The Cabinet yesterday proposed about 100 revisions to the draft constitution and suggested that the new charter should help promote national reform, prevent political conflict and improve justice in politics.
The proposed drastic changes included reduced power for unelected senators, dropping recognition of political groups and deleting the clauses on the establishment of political ethics bodies.
But the Cabinet left intact the clause that allows a non-MP to become prime minister and the clause on open-list and mixed-member proportional-representation voting.
Deputy Prime Minister Wissanu Krea-ngam said the Cabinet submitted its proposals to the Constitution Drafting Committee (CDC) yesterday.
Of the some 100 revisions suggested, half involve changes to the wording of clauses, such as prepositions, while the other half involve bigger principles, according to Wissanu.
The Cabinet requested the CDC place new independent organisations under an organic law or another law instead of in the constitution. The Cabinet did not ask the drafters to axe the new bodies.
Wissanu said the new constitution should be able to provide answers to three principles: how to pass on the government's national reform and other important plans to the next administration; how to prevent old disputes and conflicts from repeating; and how to create better justice in politics.
Yesterday's Cabinet meeting at Government House lasted three hours. Cabinet members mostly discussed their proposals on altering the charter draft.
The deputy PM suggested the new charter should also focus on how to create a political system that prevented political parties and governments from abusing populist policies, buying votes, and creating inequality in society.
Wissanu said any new suggestions or proposals by the Cabinet should not result in the charter exceeding its existing 315 articles.
He added that if there were new proposals from the Cabinet and the CDC drafted them accordingly, the public may think the charter drafters had received the blueprints from the Cabinet and the government, which would be untrue.
The deputy PM said he would go into details later, insisting the public would be informed thoroughly on the Cabinet's proposals.
Prime Minister General Prayut Chan-o-cha insisted that he and the Cabinet were truly focused on effectively passing on the junta government's plan for the next government because without national reform, the whole process would be a waste of time.
"The Cabinet is concerned with how to deliver the measures, plans and processes of national reform. The government is pushing forward and it will lead to more practical matters under the next government," the PM stressed.
Meanwhile, a joint meeting of the National Reform Council's subcommittees on political and legal reform resolved yesterday to suggest to the CDC that the new constitution have just 100 articles.
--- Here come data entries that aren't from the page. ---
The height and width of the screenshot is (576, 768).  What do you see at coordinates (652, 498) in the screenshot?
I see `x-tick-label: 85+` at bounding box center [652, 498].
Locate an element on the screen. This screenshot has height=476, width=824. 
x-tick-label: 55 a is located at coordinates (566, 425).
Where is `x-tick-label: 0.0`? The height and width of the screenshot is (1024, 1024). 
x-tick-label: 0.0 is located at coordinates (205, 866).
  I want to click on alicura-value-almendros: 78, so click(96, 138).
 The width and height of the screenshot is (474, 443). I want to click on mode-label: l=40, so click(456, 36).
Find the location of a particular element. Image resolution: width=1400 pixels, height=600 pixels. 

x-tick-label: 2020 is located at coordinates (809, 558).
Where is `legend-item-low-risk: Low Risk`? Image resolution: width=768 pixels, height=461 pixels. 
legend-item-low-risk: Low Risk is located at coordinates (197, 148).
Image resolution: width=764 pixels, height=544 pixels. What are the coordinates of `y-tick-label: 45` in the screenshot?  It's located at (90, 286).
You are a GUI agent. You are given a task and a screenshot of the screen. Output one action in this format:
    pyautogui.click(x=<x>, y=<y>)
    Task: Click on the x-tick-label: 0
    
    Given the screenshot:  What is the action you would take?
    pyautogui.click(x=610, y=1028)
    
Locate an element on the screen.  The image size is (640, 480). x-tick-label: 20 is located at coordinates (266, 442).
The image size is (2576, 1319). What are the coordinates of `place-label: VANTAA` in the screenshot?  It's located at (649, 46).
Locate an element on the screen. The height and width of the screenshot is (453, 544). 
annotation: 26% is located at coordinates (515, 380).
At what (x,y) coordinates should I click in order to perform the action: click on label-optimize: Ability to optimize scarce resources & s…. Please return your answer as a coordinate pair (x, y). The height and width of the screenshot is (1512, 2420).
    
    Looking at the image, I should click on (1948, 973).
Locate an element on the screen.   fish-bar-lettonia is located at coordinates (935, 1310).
Sombat Thamrongthanyawong, chairman of the NRC's political reform panel, said participants of the meeting wanted more details to be included in the constitution's organic laws.
He said that the panels also agreed that the prime minister must be an elected MP only. This is contrary to the draft charter, which allows for a non-elected prime minister.
The panels also proposed dropping articles 181 and 182, which would empower the PM to issue special laws, and suggested that there should be 500 MPs - 400 elected from constituencies and 100 via party-list vote.
As many as 129 revisions to the draft constitution were proposed by the two panels, according to Nirun Pantarakit, of the NRC's political reform panel.